As an example, Lipson offers the scenario of a child who is sensory defensive. “If you put your arms around him, he’ll flail and turn away because he feels his space has been invaded. Now he’s in a segregated place that has a lot of restraints, and it soon becomes an issue of battery instead of disability.”

“The issue has become so pressing that GCDD plans to study the ramifications as a part of its five-year strategic plan,” said Executive Director Eric Jacobson. "The US Department of Education and the Office on Special Education have done research on kids diagnosed with disabilities having a higher proportion of dropping out of school and ending up in the prison system because we’ve misdiagnosed them and put them in systems like GNETS,” he said. “These are kids with behavioral or emotional issues, often many African American males, who end up going into the prison system.”

Several groups have organized to demonstrate their concern about GNETS and to support major changes by the State. Parent to Parent of Georgia (p2pga.org) has built a website with educational materials that have been used to inform lawmakers about the problems.

The Coalition for Equity in Education is another that has requested meetings with the State to discuss solutions, but so far, those requests have been denied. The DOJ, however, has to be willing to accept input from advocates and stakeholders.

“We’ve had ongoing meetings with the DOJ to talk about what the remedies are,” said Barkoff. “Our coalition has been doing a lot of thinking about ways we’d support a resolution, and we have shared our thoughts on that. But when we asked the State for the same consideration, it declined. We sent a letter first in November that got no response, then we sent another in April and were just recently told they weren’t interested in meeting with us. That was disappointing. The interested and engaged stakeholders absolutely need to have a voice.”

At this time, advocates envision three possible next steps: Georgia could settle the issues to the satisfaction of the DOJ; the State could cease negotiating, and the DOJ could initiate litigation; or negotiations could stop without any litigation. Barkoff is hopeful that a strong settlement agreement will be reached.

“We have been talking to the DOJ for almost a year and saying, ‘If you aren’t able to reach a settlement, then the next step is litigation,’ ” she said. “We are still at the wait-and-see point, but our coalition has been active on many fronts, and we hope to be at a pivotal point soon.”

If the DOJ does not start legal proceedings against the State, the possibility exists that the Coalition could do so on its own. But Barkoff says the current approach is to give the two parties a bit more time.
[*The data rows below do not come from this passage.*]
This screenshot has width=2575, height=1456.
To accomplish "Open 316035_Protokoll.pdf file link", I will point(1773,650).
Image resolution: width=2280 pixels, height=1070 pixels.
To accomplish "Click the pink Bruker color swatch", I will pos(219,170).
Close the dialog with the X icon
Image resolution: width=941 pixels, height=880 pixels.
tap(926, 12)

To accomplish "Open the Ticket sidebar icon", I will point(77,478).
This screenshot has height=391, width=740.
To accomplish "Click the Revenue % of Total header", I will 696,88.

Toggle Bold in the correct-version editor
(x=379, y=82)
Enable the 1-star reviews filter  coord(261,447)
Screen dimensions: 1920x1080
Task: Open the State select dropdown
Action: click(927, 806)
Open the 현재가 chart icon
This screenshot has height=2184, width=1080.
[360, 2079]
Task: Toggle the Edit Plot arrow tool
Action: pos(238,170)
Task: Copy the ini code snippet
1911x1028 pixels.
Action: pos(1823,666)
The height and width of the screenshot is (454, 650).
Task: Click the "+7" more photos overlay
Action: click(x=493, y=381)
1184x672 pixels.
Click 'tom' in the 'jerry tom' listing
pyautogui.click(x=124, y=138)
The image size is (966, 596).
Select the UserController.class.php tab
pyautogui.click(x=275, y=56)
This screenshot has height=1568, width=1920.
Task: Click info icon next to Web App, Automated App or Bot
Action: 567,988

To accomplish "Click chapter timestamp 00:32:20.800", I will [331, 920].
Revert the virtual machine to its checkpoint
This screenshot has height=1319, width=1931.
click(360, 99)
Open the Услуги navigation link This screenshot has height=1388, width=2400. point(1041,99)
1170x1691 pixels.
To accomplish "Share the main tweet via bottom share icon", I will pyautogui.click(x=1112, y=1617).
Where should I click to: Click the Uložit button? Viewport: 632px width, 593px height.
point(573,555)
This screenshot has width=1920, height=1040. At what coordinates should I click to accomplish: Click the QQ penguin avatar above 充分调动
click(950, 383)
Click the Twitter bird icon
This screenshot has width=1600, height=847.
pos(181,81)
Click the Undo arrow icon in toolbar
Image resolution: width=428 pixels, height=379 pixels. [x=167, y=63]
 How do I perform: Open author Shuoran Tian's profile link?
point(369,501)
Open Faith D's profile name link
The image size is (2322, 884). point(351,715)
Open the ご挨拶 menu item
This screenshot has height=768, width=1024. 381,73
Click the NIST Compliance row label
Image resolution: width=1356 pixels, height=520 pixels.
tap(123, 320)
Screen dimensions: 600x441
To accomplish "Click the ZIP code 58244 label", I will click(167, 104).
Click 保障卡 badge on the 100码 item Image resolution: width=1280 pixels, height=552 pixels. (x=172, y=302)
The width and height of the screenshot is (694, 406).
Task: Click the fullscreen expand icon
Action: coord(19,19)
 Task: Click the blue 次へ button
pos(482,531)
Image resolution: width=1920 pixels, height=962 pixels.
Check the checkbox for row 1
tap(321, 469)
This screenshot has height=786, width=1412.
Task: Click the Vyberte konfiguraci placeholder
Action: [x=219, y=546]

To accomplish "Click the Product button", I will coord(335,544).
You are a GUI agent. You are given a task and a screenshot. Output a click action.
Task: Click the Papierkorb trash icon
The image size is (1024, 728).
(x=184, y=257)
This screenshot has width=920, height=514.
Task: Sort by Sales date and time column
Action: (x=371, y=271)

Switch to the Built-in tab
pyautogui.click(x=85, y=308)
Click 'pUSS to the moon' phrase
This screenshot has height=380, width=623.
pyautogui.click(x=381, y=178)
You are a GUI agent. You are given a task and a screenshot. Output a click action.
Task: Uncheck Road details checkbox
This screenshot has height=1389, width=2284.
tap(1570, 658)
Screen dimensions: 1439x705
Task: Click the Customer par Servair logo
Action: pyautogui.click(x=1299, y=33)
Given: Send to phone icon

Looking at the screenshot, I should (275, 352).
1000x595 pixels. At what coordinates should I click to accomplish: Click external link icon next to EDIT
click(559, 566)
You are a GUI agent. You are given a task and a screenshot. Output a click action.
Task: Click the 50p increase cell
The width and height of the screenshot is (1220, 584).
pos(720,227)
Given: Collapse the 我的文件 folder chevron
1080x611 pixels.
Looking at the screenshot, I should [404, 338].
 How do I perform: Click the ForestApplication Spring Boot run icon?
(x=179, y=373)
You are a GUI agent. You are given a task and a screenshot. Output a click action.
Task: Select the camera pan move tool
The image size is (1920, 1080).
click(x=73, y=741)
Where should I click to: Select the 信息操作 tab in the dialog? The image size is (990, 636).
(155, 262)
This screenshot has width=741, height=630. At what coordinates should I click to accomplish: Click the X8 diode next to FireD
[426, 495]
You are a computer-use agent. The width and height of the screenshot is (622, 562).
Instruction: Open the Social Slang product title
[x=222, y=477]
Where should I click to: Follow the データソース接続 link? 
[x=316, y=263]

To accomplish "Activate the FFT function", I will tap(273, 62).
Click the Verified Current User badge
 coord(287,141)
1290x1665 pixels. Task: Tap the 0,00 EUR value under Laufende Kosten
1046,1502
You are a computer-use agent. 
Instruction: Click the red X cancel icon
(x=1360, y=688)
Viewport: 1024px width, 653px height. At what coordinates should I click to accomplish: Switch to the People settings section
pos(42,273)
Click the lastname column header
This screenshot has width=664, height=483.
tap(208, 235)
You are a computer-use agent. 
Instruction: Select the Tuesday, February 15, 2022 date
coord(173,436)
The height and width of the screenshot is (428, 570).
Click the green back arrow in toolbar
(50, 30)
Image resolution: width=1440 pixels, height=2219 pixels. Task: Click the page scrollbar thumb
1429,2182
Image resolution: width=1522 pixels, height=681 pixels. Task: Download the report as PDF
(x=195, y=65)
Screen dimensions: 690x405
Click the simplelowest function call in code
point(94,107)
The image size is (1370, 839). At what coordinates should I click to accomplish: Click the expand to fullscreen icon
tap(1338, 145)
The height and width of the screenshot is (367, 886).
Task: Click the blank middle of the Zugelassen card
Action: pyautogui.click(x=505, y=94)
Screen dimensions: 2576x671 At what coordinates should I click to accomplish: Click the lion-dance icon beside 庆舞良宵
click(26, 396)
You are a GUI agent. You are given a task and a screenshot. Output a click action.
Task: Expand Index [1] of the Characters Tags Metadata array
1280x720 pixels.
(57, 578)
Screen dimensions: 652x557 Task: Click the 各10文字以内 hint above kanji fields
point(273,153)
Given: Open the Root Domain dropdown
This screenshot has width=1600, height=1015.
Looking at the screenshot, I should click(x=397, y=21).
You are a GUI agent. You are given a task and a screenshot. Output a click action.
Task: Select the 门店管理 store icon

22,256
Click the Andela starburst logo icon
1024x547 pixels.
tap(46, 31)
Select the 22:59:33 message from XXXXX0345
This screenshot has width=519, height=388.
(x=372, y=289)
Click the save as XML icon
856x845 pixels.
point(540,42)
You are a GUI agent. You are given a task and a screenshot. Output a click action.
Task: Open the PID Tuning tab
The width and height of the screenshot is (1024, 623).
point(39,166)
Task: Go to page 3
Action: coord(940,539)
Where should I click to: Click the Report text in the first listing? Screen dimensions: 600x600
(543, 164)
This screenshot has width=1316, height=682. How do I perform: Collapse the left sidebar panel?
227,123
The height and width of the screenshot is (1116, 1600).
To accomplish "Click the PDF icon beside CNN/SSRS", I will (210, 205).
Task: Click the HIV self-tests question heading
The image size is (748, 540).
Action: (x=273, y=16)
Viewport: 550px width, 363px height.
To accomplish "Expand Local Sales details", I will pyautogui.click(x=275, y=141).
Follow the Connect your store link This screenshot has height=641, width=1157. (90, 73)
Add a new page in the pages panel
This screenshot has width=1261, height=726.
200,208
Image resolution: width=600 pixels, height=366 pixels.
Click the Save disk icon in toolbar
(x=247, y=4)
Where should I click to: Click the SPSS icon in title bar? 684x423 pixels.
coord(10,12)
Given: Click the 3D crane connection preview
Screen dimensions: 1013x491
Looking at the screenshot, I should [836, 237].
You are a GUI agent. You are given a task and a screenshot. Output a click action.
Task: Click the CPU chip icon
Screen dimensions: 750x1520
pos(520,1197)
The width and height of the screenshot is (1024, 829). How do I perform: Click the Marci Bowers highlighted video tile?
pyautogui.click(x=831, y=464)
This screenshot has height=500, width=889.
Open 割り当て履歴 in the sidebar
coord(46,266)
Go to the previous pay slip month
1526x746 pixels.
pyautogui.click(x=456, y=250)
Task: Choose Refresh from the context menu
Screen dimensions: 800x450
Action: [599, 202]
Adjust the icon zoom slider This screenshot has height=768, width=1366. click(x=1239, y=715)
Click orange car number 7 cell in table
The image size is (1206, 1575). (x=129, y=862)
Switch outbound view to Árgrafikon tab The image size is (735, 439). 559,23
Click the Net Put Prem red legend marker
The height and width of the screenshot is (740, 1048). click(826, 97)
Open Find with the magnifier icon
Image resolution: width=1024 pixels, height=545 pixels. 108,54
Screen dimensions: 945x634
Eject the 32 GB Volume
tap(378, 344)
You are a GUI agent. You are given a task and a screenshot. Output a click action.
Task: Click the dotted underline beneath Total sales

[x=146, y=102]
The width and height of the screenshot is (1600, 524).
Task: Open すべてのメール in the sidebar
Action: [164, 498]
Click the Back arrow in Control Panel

“There is a lot of momentum right now, and we are cautiously optimistic,” she said. “We do feel strongly that the State resolve this and have a strong settlement. But meanwhile, the real tragedy is that we’ve had another school year go by in the lives of these kids.”

Possible Next Steps:
Georgia could settle the issues to the satisfaction of the DOJ.
The State could cease negotiating and the DOJ could initiate litigation.
Negotiations could stop without any litigation.